Judge Corley also referenced DePape’s statement during the call that he was sorry he didn’t “get more of them.”

“It sounds like he’s taunting his victims,” Corley said from the bench. “He’s taunting America.”

The judge said she believes DePape continues to pose a danger to the public. Despite several chances to change course that night in the Pelosi home, he continued with “completely gratuitous” violence, Corley said.

Defense attorney Angela Chuang argued that a 14-year sentence was more appropriate.

“DePape was at a very low point in his life” in the months leading up to the attack, she said in court on Friday. “His living situation was bad. He didn’t have bathroom access.”

She added that he was spending “every waking hour listening to conspiracy theories promoted by people in places of power, who command respect” as his mental health deteriorated.

DePape’s federal public defenders filed a notice of appeal Friday afternoon, saying they intend to challenge both the judgment and sentence he received.

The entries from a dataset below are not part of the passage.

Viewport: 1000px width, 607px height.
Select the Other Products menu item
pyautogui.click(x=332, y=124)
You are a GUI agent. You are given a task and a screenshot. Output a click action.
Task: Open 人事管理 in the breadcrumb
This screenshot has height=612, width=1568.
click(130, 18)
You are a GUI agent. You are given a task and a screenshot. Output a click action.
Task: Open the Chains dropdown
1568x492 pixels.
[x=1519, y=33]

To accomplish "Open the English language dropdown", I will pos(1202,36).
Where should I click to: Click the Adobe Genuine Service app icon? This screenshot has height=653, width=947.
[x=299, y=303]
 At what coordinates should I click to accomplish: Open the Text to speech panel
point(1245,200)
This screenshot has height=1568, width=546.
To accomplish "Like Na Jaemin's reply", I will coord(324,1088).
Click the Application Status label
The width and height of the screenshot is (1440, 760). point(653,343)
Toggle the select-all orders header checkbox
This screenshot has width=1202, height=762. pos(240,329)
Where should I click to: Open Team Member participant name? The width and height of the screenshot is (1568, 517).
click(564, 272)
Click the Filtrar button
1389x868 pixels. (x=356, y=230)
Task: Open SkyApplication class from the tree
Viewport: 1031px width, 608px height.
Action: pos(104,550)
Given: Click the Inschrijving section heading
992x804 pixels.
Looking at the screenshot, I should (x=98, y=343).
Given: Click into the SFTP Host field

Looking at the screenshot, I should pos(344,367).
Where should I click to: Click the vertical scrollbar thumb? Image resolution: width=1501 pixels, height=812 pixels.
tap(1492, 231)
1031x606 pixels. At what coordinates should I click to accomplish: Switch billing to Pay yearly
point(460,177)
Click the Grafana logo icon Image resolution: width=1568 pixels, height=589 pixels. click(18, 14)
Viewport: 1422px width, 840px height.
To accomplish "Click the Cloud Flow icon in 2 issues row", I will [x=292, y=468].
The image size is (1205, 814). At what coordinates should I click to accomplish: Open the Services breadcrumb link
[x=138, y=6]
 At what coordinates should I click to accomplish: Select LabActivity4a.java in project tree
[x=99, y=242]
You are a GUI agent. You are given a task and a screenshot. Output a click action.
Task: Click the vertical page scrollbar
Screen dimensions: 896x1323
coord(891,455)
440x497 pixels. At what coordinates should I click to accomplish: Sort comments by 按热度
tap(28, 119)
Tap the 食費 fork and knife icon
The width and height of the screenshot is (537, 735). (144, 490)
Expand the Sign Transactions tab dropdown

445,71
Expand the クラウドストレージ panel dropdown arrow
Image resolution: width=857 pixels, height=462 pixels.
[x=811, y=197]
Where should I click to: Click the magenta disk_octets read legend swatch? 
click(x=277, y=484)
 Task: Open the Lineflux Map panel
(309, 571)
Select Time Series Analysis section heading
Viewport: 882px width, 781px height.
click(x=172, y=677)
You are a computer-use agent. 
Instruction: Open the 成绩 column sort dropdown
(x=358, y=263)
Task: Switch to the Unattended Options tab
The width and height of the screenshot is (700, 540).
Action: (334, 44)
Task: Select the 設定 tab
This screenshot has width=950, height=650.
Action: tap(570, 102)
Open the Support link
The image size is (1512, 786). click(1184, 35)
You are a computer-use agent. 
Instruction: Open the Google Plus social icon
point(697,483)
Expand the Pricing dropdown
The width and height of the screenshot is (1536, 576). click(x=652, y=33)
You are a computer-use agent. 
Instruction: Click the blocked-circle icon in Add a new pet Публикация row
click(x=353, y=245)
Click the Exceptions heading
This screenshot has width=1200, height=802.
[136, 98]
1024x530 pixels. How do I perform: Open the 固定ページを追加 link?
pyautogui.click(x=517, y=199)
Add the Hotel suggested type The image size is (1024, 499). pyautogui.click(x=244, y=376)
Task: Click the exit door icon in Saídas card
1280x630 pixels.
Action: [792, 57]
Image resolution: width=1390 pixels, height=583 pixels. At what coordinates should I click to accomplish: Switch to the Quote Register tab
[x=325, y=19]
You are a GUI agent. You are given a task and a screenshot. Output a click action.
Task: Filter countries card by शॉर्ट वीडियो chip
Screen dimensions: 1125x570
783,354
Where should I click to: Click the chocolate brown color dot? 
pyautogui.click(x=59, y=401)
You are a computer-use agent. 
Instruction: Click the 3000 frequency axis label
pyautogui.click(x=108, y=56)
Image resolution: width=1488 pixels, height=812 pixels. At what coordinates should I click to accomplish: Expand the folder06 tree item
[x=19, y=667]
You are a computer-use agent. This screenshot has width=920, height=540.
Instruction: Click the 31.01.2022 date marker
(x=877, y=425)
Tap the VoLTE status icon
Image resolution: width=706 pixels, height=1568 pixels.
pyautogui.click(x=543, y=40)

DePape received over a year and a half of credit for his time in custody awaiting trial and sentencing. He faces potential deportation to Canada after his prison sentence, according to statements by the judge and attorneys in court on Friday.

DePape will go to trial in state court in the coming weeks. He is facing multiple state charges, including attempted murder, residential burglary, seriously injuring an elder adult, assault with a deadly weapon, false imprisonment and threatening a public official’s family member. Jury selection is expected to begin Wednesday.